Aloha from Arizona!  I just got here today after 12 beautiful, life-affirming days in southern California. When I arrived I rented a car for a day and used it as my motel room for a night because plans to stay with a friend fell through last minute and I figured a car was my best option. I got a free upgrade so it was a very roomy Kia Sorento and I really enjoyed my time in it, well driving it was awesome but the sleeping in it part was not as enjoyable because the temp was much cooler than I had anticipated. Anyway the next day I went to the 24 hr Fitness I used to frequent when I was going to school for massage therapy just down the street in 2008. It was fun being back and seeing what was the same and what had changed. Always improvements/expansions/new buildings when I visit.  The next two days I stayed with friends in Long Beach and spent most of our time on a boat which was relaxing and a great opportunity to get my tan on.  My third day in town, a 5-year facebook friend came to get me and that was the first time we had met in real life but as soon as we were next to each other in the car it was like we were old friends catching up and at the same time, discovering all of our previously unknown similarities. 
      We were essentially inseparable from that moment on and made lasting memories with each passing hour. We went to see Passafire, Stick Figure, and Tatanka play that night where I met a bunch of cool people including the producer of Sublime’s self-titled album, and many other songs/albums that were recorded at 17th St Studio in Costa Mesa. Which we ended up going to later that night. It was an honor to be where so much of my favorite music was recorded.  All the instruments and equipment was equally impressive including  keyboards played by Stevie Wonder and Bob Marley when they were recording.

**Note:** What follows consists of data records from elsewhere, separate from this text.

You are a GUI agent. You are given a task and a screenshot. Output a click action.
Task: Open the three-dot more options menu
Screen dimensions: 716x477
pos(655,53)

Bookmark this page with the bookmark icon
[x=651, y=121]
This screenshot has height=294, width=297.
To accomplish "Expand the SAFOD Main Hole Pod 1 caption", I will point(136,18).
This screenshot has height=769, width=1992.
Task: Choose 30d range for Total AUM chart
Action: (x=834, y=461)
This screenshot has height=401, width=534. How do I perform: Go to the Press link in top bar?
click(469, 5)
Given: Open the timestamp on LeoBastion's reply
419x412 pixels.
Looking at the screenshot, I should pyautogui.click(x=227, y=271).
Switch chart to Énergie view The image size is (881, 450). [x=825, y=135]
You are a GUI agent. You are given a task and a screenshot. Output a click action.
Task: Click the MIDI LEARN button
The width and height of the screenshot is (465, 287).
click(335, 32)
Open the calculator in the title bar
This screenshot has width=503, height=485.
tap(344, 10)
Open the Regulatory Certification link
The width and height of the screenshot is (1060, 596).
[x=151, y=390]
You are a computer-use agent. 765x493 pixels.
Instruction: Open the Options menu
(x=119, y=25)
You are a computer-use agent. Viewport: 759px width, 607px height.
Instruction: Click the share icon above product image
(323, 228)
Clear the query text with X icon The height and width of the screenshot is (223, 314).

It was magical, so thanks to Sherie and Lewdog for that highlight!  

      One day I went to LA and met up with my friend Derek S. We did a lot of walking and too the train to Hollywood one night.  I really wanted to see someone I know and I asked Derek if he ever randomly ran into anyone he knows and he said no.  But to my great surprise, as we were crossing the street I saw my friend Brent!  It was really unexpected and so exciting to see a familiar face in an unfamiliar place. That was definitely a highlight. 

I went to some softball games, road bikes, fell off of bikes, skateboarded, went to Abalone Caves, went swimming, hung out with two of my favorite little kids who I’ve known their whole lives, Daniela and Santiago (cuter than ever), did yoga once, watched TV, ate more salmon than I have over the past year, danced to live music, local music (check out The Originalites, and Soul Drop), went to the farmer’s market, juiced, met really wonderful beings, took lots of pics, was in lots of pics, laughed harder than I have in a while, texted a little much, slept a little, had dinner with my California mom, and gave a couple massages. (I’m sure I’m leaving some things out)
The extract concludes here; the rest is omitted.